Cercados virtuales
«Se está avanzando en la creación de vallas virtuales que se pueden crear y modificar desde dispositivos móviles»
La actualidad agraria viene marcada por el Brexit y por las tensiones comerciales con Estados Unidos, pero hoy nos tomamos un respiro para acercar al lector un interesante proyecto de investigación. El manejo del ganado en espacios abiertos se hace mediante cercados, así se facilita su gestión, se protege a los animales del ataque de depredadores, se evitan accidentes, se dificulta su robo y se impide su excesiva dispersión y extravío. Hasta la fecha, los cercados han sido físicos, lo que limita su replanteamiento, dificulta la detección y reparación de roturas y genera un importante coste de implantación y mantenimiento, además de impacto visual y funcional.
Para evitar todo ello, se está avanzando en la creación de vallas virtuales que se pueden crear y modificar desde dispositivos móviles. En este campo están trabajando los investigadores del proyecto E-Barana, todavía en fase de prueba, pero muy prometedor.
Permite construir vallas desde cualquier lugar, sin problemas paisajísticos, que se pueden modificar fácilmente y así controlar la localización y movimiento del ganado, además de tener a este geolocalizado. Para ello, los animales deben llevar un dispositivo en el cuello que emite impulsos eléctricos no lesivos al acercarse al vallado virtual, lo que les hace retroceder. Por el momento, los animales que reaccionan mejor a este sistema son las ovejas, seguidas del vacuno y en último lugar los caballos.

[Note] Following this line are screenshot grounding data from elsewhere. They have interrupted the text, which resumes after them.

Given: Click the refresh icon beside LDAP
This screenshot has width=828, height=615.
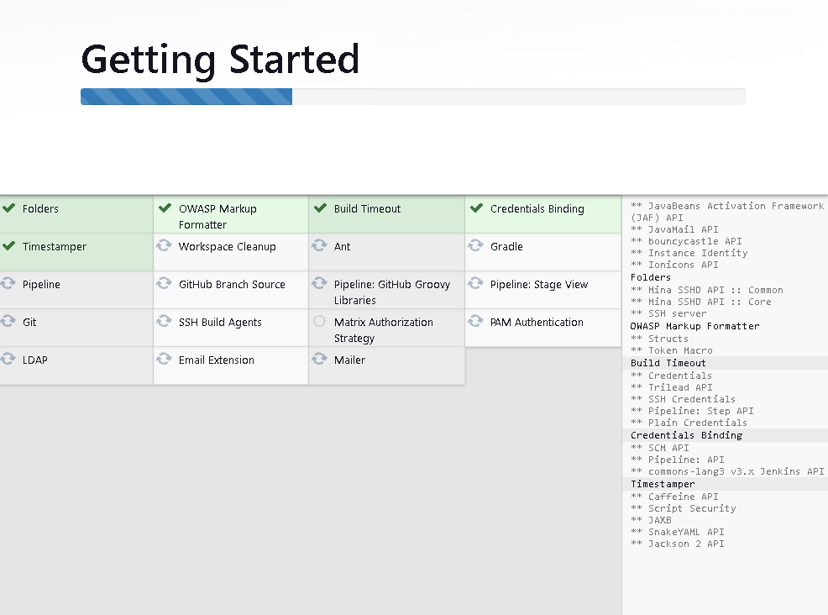Looking at the screenshot, I should [x=9, y=360].

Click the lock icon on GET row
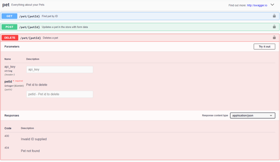(x=274, y=16)
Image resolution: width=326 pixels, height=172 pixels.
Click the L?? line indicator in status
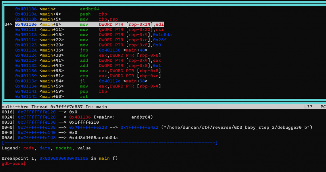[x=308, y=107]
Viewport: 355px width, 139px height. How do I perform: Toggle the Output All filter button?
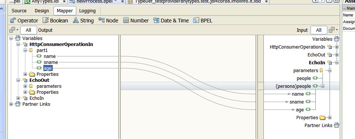(x=28, y=30)

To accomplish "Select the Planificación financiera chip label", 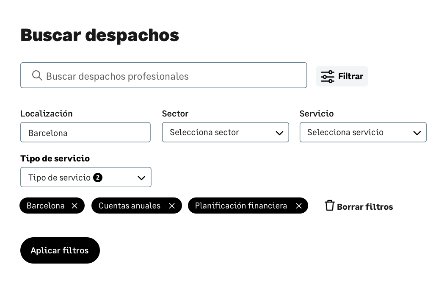I will click(x=241, y=206).
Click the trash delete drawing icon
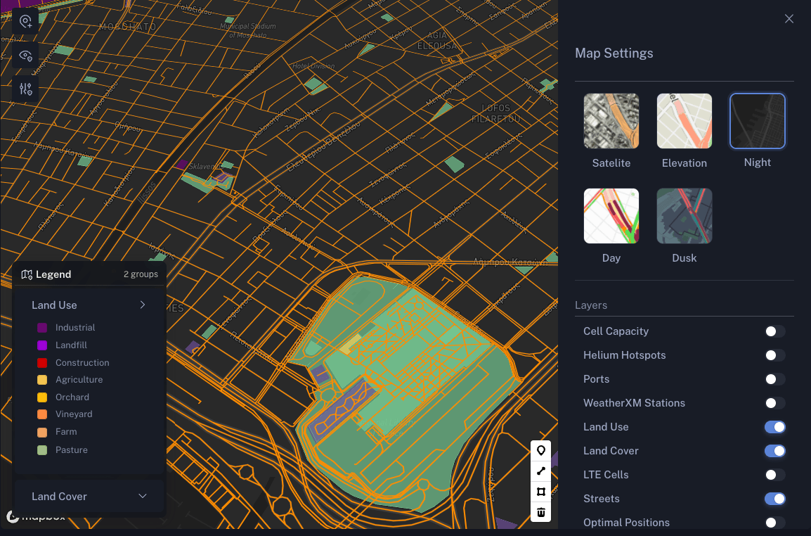Viewport: 811px width, 536px height. [x=540, y=512]
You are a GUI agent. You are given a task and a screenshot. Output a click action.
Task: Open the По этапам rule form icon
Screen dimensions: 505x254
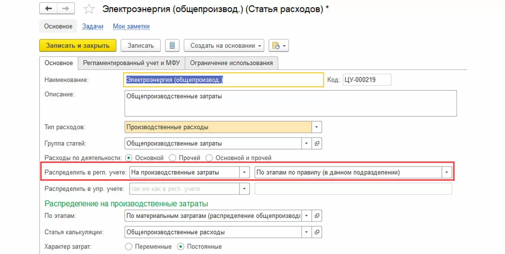click(317, 216)
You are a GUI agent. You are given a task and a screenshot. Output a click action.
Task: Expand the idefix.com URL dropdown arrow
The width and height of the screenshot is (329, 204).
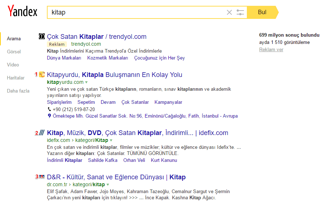click(111, 140)
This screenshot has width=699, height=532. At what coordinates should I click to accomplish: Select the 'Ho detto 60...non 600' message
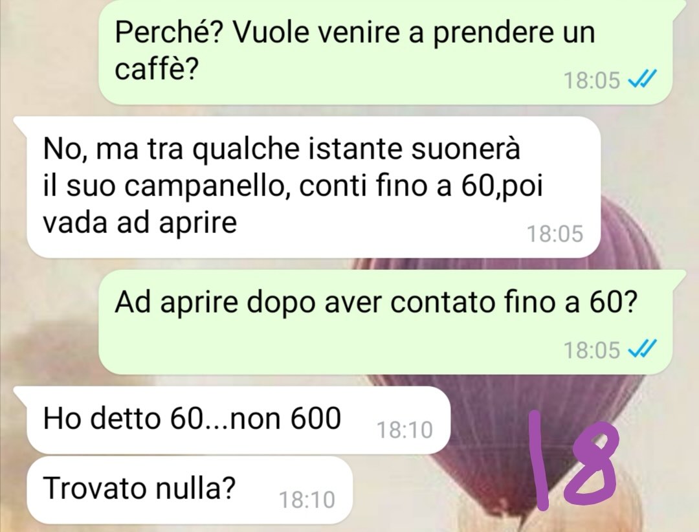(x=238, y=420)
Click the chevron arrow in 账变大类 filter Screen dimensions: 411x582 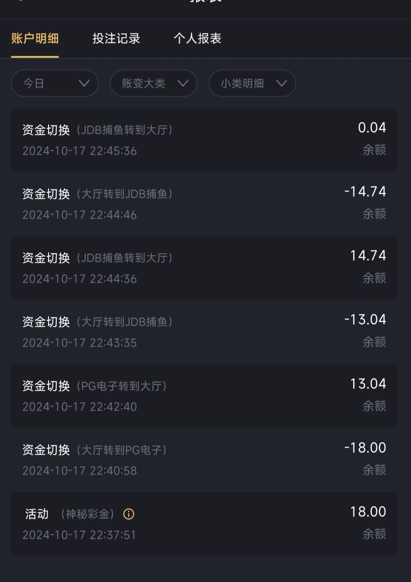[183, 83]
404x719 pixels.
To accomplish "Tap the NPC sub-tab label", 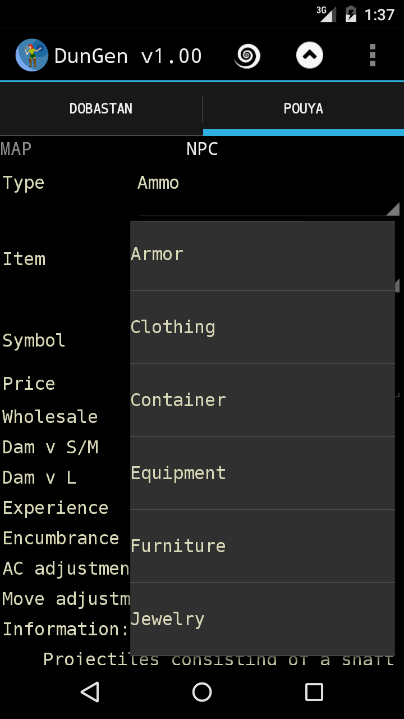I will point(202,149).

Integración de la propiedad
En todo caso todavía quedan temas por resolver, como la adaptación del animal a la señal, lo que obligaría a ir subiendo la intensidad progresivamente. También la integración de la propiedad de las parcelas, de tal manera que impida ampliar los cercados a terrenos colindantes y así ocupar virtualmente propiedades ajenas, sin ninguna prueba física que deje constancia. Por supuesto, el último factor relevante es el coste, aunque a bote pronto, la ratio coste-eficacia se intuye positiva.